Sight is one of the most important senses, affecting how we interact with our environment. However, it is also one of the most vulnerable, with an estimated 2.2 billion people suffering from blindness or visual impairment worldwide (1). For some, poor sight is just a result of age-related degeneration, but for at least 2 million people across the globe, it is the result of genetic disorders (2). It is for this reason that the eye has become the focus of numerous gene therapies by scientists. 

Gene therapies operate by attempting to remediate the effects of mutated genes, either through altering them or introducing new ones. Over the years, gene therapy has grown in popularity to the point that a few years ago, the FDA approved the first drug of its kind, Luxturna, to treat the Type 2 Leber congenital amaurosis (LCA), one of the leading causes of childhood blindness (3). 

In LCA Type 2, a mutation occurs in a gene called RPE65, leading to an inability to capture and transmit light to the brain and, therefore, see. Using Luxturna, however, scientists have been able to insert a healthy copy of the gene into the retina to reenable sight. Unfortunately, Luxturna has only been able to serve as a temporary fix, largely because of problems with efficiently delivering the DNA (4). However, scientists have recently found a solution—CRISPR.
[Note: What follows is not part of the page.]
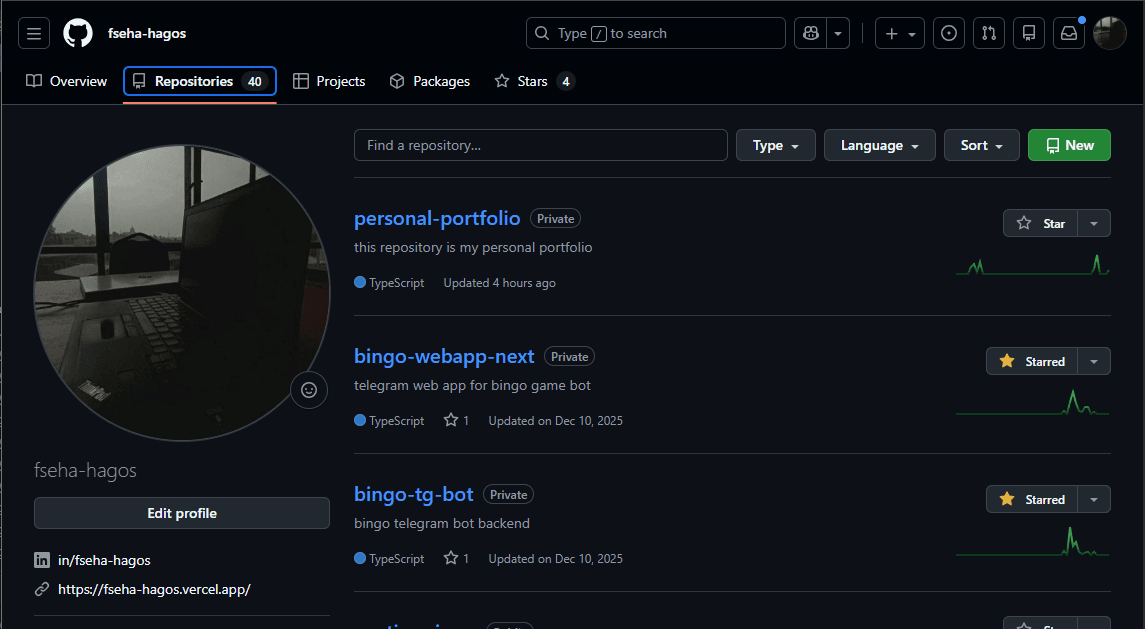
Task: Click the Edit profile button
Action: click(182, 514)
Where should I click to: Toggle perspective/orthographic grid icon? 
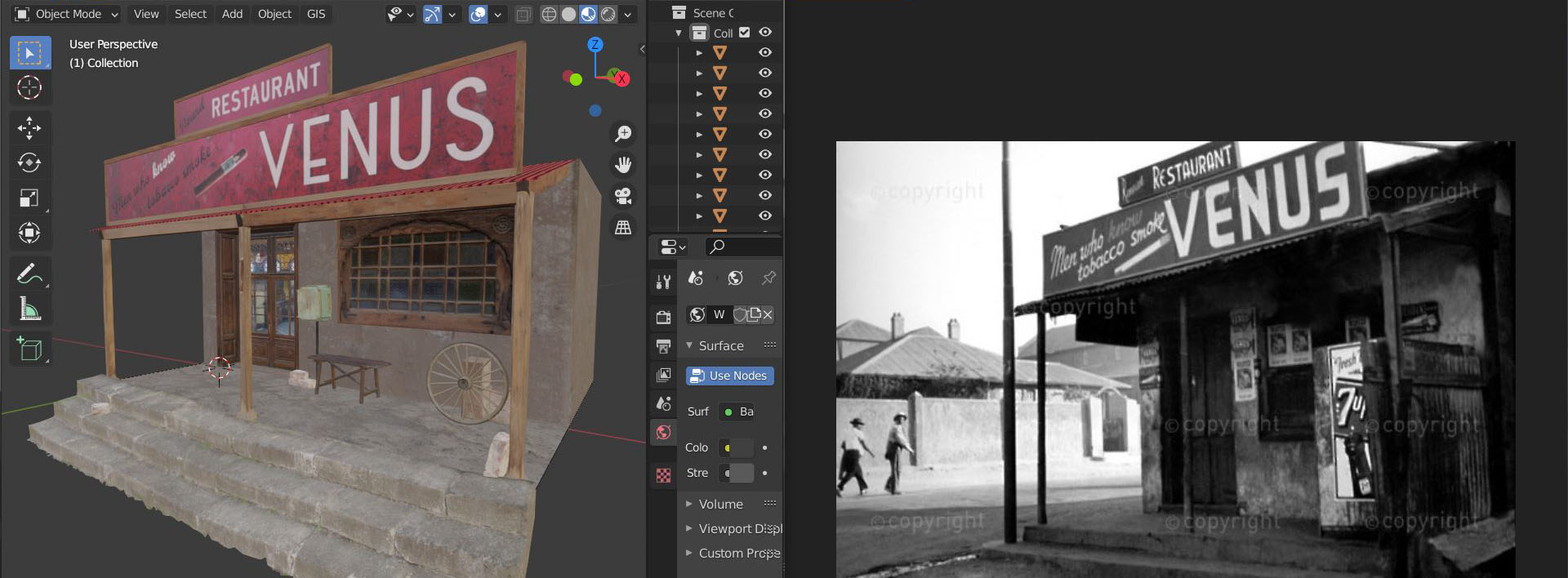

Developed in the past decade, CRISPR and its associated protein, Cas9, have become the newest tools in gene editing. CRISPR works by essentially finding a target gene and making a cut in it, allowing for additions, deletions, or customized replacements of DNA, making it a simple, yet powerful tool. In the past, CRISPR has only been used to edit genetic material taken from the body, which is then reinfused. However, in March, it was announced that, for the first time, CRISPR was inserted into the human body. 

For this occasion, scientists set out to treat LCA Type 10, a form of LCA caused by a mutation in the gene CEP290. Instead of using the general method of inserting a healthy gene as in Luxturna, scientists opted to use CRISPR to directly edit the gene, because CEP290 was too large for transmission. As a result, CRISPR was administered to a patient as a part of a clinical trial called BRILLIANCE that will later test its efficacy and safety as a treatment for 18 patients (5). 

Although the results aren’t clear yet, BRILLIANCE’s test with inserting CRISPR has been heralded as a significant advancement in gene therapy. Gone are the days of playing around with and editing the DNA of cells in petri dishes. Now, scientists have the capability to edit the DNA directly in patients. Better yet, gene-editing through CRISPR promises a permanent fix by altering the DNA, in contrast to the conventional gene therapy strategies such as in Luxturna. Although significant concerns remain over CRISPR’s ethics and safety, especially pertaining to its use in humans, the technology forebodes the possibility of new treatments aimed at the multitude of genetic diseases that plague humans.

2020 might not be the year people hoped for—not the year of celebrations, of festivities, of gains and goals. But it can still be the year of 2020 vision. If not now, then surely soon. 

 

 

References:

  1. “WHO Launches First World Report on Vision.” World Health Organization, World Health Organization, 8 Oct. 2019, www.who.int/news-room/detail/08-10-2019-who-launches-first-world-report-on-vision.
  2. Moshiri Associate Professor of Ophthalmology, Ala. “Hundreds of Genes Linked to Blindness Could Lead to New Therapies.” The Conversation, 20 Feb. 2019, theconversation.com/hundreds-of-genes-linked-to-blindness-could-lead-to-new-therapies-108978.
  3. “FDA Approves Novel Gene Therapy to Treat Patients with a Rare Form of Inherited Vision Loss.” U.S. Food and Drug Administration, FDA, 18 Dec. 2017, www.fda.gov/news-events/press-announcements/fda-approves-novel-gene-therapy-treat-patients-rare-form-inherited-vision-loss.
  4. O'Hare, Ryan. “LCA Gene Therapy Unable to Stop Long-Term Sight Loss.” Association of Optometrists (AOP) - Homepage, 5 May 2015, www.aop.org.uk/ot/science-and-vision/research/2015/05/05/lca-gene-therapy-unable-to-stop-long-term-sight-loss.
  5. Ledford, Heidi. “CRISPR Treatment Inserted Directly into the Body for First Time.” Nature News, Nature Publishing Group, 5 Mar. 2020, www.nature.com/articles/d41586-020-00655-8.